You’re beautiful still, my love,
but I am helpless too;
for there are other sorrows in the world than love,
and other pleasures too.
Do not ask of me, my love,
that love I once had for you!
I can't resist adding one more little poem (translated by W. S. Merwin and J. Moussaieff Masson). It shows how all lovers have quarreled--and made up with redoubled passion--since time immemorial. The spat commemorated here took place in Sanskrit fifteen hundred years ago.
IN THEIR QUARREL
In their quarrel she
pretended to be
asleep until he
shaking with passion
started to take off her dress
thief she said laughing and
boldly she bit
his lower lip
If (as I hope) you like my selections, you will be delighted to know that the power of Indian Love Poems is cumulative. Start at page one and read straight through and you will be dizzy with.....love, of course.

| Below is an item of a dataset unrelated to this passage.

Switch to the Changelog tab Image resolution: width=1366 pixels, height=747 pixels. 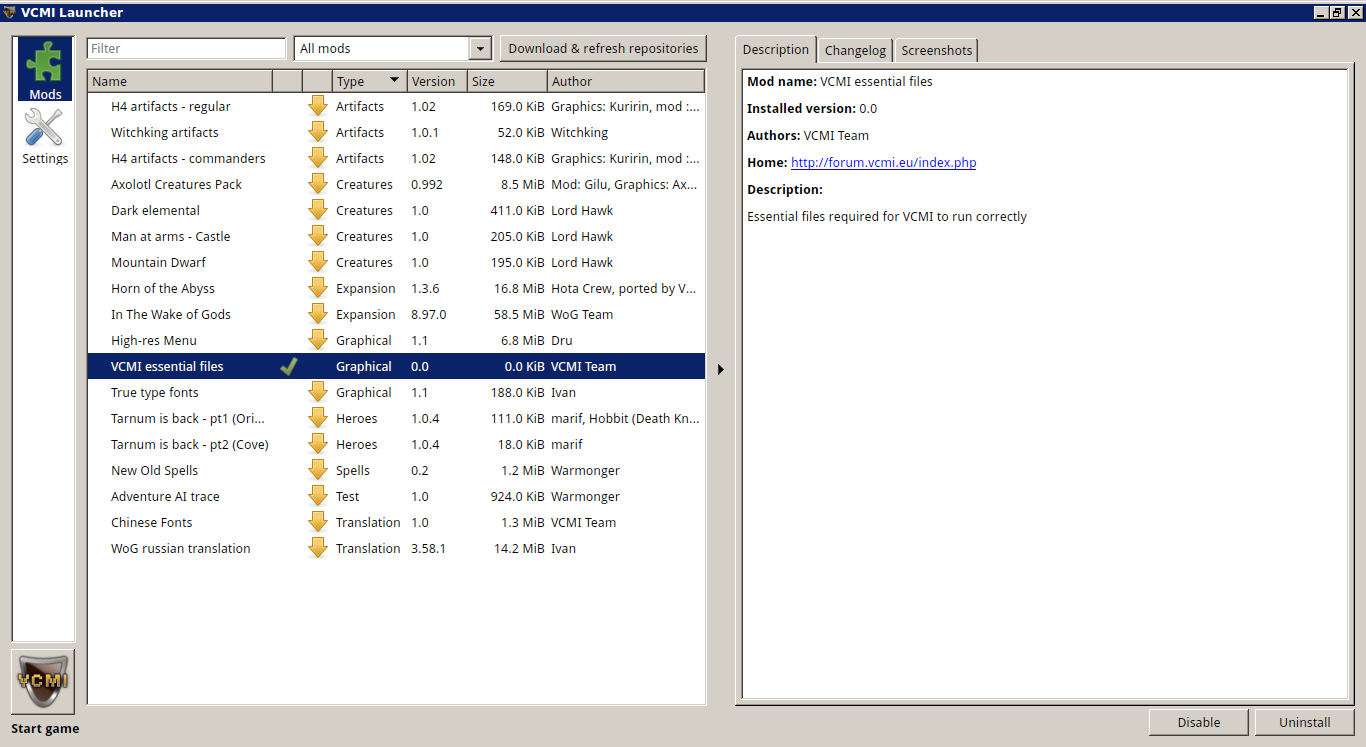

I need to warn you of the possibility that I am not bringing total objectivity to this review. The volume does contain one poem translated by me, from Urdu, by Fahmida Riaz, who’s still writing poetry in Pakistan. It’s called “Deep Kiss” and it begins: “Deep myrrh-scented kiss, deep with the tongue, suffused with the musky perfume of the wine of love....”
And to return to the question of what to give your valentine: Indian Love Poems along with the chocolates and roses would be really nice! With a kiss. For starters anyway.